Instructions for the task: Repeat the records given below in full, with no changes.

Recorded data:
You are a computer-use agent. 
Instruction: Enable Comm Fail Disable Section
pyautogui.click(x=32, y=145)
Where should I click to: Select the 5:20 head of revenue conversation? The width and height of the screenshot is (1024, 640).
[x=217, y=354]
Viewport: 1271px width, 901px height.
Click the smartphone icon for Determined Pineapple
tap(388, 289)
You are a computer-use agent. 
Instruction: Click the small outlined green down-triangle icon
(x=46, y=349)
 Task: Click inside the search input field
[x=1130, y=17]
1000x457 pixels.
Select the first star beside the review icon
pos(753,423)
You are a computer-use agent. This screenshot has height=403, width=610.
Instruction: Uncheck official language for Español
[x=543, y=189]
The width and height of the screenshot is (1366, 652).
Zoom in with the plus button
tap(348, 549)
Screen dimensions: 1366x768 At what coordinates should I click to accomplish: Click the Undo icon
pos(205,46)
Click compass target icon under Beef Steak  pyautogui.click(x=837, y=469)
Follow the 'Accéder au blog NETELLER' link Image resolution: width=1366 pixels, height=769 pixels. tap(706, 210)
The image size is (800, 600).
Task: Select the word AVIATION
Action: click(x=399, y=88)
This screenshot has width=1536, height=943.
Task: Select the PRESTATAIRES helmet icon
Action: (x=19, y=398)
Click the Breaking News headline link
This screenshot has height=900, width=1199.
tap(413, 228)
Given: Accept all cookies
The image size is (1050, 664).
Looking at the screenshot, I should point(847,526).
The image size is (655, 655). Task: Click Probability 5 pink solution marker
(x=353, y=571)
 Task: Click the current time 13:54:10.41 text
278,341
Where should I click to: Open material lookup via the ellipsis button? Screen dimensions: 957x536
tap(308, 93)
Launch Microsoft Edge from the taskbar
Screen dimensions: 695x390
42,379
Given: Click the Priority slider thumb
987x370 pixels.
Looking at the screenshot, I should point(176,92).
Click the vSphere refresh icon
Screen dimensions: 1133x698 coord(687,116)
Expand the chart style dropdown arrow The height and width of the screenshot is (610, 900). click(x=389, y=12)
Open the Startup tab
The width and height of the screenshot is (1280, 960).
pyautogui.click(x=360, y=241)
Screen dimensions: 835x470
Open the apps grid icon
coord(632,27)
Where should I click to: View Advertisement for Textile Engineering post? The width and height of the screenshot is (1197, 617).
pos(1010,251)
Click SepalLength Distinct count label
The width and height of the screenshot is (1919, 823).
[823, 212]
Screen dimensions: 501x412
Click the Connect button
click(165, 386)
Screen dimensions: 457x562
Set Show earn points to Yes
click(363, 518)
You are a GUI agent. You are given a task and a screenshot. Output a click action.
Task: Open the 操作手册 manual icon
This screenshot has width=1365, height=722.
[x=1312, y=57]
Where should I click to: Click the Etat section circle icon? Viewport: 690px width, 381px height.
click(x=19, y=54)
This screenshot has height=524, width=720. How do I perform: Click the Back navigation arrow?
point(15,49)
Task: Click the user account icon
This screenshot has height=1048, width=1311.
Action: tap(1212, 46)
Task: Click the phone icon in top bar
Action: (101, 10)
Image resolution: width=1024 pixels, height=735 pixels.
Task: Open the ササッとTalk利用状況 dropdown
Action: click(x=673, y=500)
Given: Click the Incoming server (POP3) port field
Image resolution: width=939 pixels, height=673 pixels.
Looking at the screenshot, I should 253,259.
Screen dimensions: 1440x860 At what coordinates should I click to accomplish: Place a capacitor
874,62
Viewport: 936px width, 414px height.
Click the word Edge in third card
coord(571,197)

Solution to this problem:
You are a computer-use agent. 
Instruction: Enable Comm Fail Disable Section
pyautogui.click(x=32, y=145)
Where should I click to: Select the 5:20 head of revenue conversation? The width and height of the screenshot is (1024, 640).
[x=217, y=354]
Viewport: 1271px width, 901px height.
Click the smartphone icon for Determined Pineapple
tap(388, 289)
You are a computer-use agent. 
Instruction: Click the small outlined green down-triangle icon
(x=46, y=349)
 Task: Click inside the search input field
[x=1130, y=17]
1000x457 pixels.
Select the first star beside the review icon
pos(753,423)
You are a computer-use agent. This screenshot has height=403, width=610.
Instruction: Uncheck official language for Español
[x=543, y=189]
The width and height of the screenshot is (1366, 652).
Zoom in with the plus button
tap(348, 549)
Screen dimensions: 1366x768 At what coordinates should I click to accomplish: Click the Undo icon
pos(205,46)
Click compass target icon under Beef Steak  pyautogui.click(x=837, y=469)
Follow the 'Accéder au blog NETELLER' link Image resolution: width=1366 pixels, height=769 pixels. tap(706, 210)
The image size is (800, 600).
Task: Select the word AVIATION
Action: click(x=399, y=88)
This screenshot has width=1536, height=943.
Task: Select the PRESTATAIRES helmet icon
Action: (x=19, y=398)
Click the Breaking News headline link
This screenshot has height=900, width=1199.
tap(413, 228)
Given: Accept all cookies
The image size is (1050, 664).
Looking at the screenshot, I should point(847,526).
The image size is (655, 655). Task: Click Probability 5 pink solution marker
(x=353, y=571)
 Task: Click the current time 13:54:10.41 text
278,341
Where should I click to: Open material lookup via the ellipsis button? Screen dimensions: 957x536
tap(308, 93)
Launch Microsoft Edge from the taskbar
Screen dimensions: 695x390
42,379
Given: Click the Priority slider thumb
987x370 pixels.
Looking at the screenshot, I should point(176,92).
Click the vSphere refresh icon
Screen dimensions: 1133x698 coord(687,116)
Expand the chart style dropdown arrow The height and width of the screenshot is (610, 900). click(x=389, y=12)
Open the Startup tab
The width and height of the screenshot is (1280, 960).
pyautogui.click(x=360, y=241)
Screen dimensions: 835x470
Open the apps grid icon
coord(632,27)
Where should I click to: View Advertisement for Textile Engineering post? The width and height of the screenshot is (1197, 617).
pos(1010,251)
Click SepalLength Distinct count label
The width and height of the screenshot is (1919, 823).
[823, 212]
Screen dimensions: 501x412
Click the Connect button
click(165, 386)
Screen dimensions: 457x562
Set Show earn points to Yes
click(363, 518)
You are a GUI agent. You are given a task and a screenshot. Output a click action.
Task: Open the 操作手册 manual icon
This screenshot has width=1365, height=722.
[x=1312, y=57]
Where should I click to: Click the Etat section circle icon? Viewport: 690px width, 381px height.
click(x=19, y=54)
This screenshot has height=524, width=720. How do I perform: Click the Back navigation arrow?
point(15,49)
Task: Click the user account icon
This screenshot has height=1048, width=1311.
Action: tap(1212, 46)
Task: Click the phone icon in top bar
Action: (101, 10)
Image resolution: width=1024 pixels, height=735 pixels.
Task: Open the ササッとTalk利用状況 dropdown
Action: click(x=673, y=500)
Given: Click the Incoming server (POP3) port field
Image resolution: width=939 pixels, height=673 pixels.
Looking at the screenshot, I should 253,259.
Screen dimensions: 1440x860 At what coordinates should I click to accomplish: Place a capacitor
874,62
Viewport: 936px width, 414px height.
Click the word Edge in third card
coord(571,197)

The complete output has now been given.